Even if my family and friends weren’t on the plane next to me, their lessons and gifts were with me.
This is to my mother, who slaved at United Airlines as a reservationist taking calls from angry travelers for 10 years so we could have free flights. And for teaching me that if you match someone’s rude tone, they usually realize they are being a jerk and calm down. The job required driving over an hour each way to and from Indianapolis on the weekends for several of those years, and I would never have been able to go half these places without it.
This is to my father, who instilled in me a sense of curiosity. Who will take a hike solely to see rocks in trees, a relatively famous site in our corner of southern Indiana. And who taught me to read a map during a day trip to kiss the Blarney Stone in Ireland when I was 15.
This is to my friend, Carolyn K., for showing me that even when you are racing through the airport to catch a flight, it is helpful to sing circus theme music to cut the tension. And how to handwash clothes in a bucket in Ghana. And to enjoy at least 3 pastries per day when you find yourself in a former French colony.
To my friend, Ruthie P., for showing me how to go with the flow. And for arriving in Mexico in gorgeous white flowing pants and demonstrating that it is healthy to embrace who you are when you travel: a tourist.
This is to my friend, Julia W., who was willing to Couchsurf in Sicily, even though her host family had given her a prejudiced warning that people in the South might rip her jewelry out of her ears. (They didn’t). And for stumbling through the Italian language alongside me. Like when I said at a sandwich shop that “I would like to order a puppet” or when she said, “This trail is very strawberry-filled,” but meant muddy.
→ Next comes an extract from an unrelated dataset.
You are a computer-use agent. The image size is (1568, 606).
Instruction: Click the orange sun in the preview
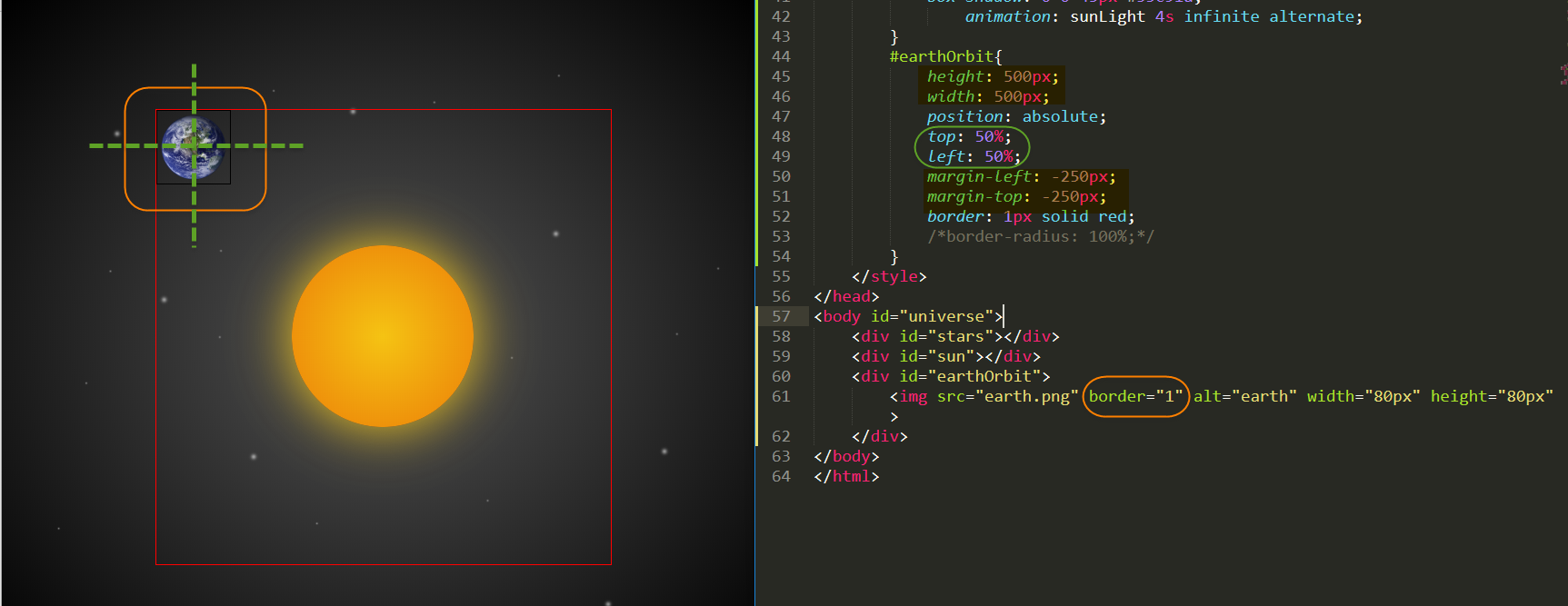tap(383, 336)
To my friend, Annick D., who is a master of routine and provides a great example of sticking to one even when you travel. She taught me that it is OK, and even healthy, to eat lettuce once in a while even when there are enticing deep-fried options at your fingertips.
To my friend, Vanessa D., who taught me to face my fears, even when they are overwhelming. You made it up that Alpine lift like a champion. And also for reminding me to enjoy the local food while you can, like the white sausage in Germany. Even when I tired of pho in Vietnam, I reminded myself that it’s not every day I can get a delicious bowl of it for $1.00.
And to both Annick and Vanessa for embracing our inner grandmothers and creating an elaborate meal of salad and wine at the world’s shittiest hostel in New Orleans, while all the young’uns stared. Also for helping me survive that hostel.
To my friend, Anisha M., for being spontaneous after agreeing on a Friday to travel to New York the following Monday for the Climate March. And for making a pact to only take one picture the whole trip.
And finally, to my new husband, Joey, for becoming my lifelong travel buddy. For handling the chaos of travel with smiles and jokes. And for pushing me to take risks I never would have signed up for on my own. Also for being obnoxiously militant about keeping the mosquito net tucked into the bed—you are probably the reason I don’t have malaria.
The brilliant thing is that this is merely the start of the list. A drop in the bucket of help, advice, and wisdom I have received over the years.
But I have one vital question to ask: After all this, why the hell did no one teach me not to leave my clothes lying on the floor of our beach cottage so that when I handwashed my shirt in the sink and then wrung it out, a giant dead spider wouldn’t fall out into the tub? Huh? Why did no one warn me about this?
All right, fine. Maybe that one’s on me.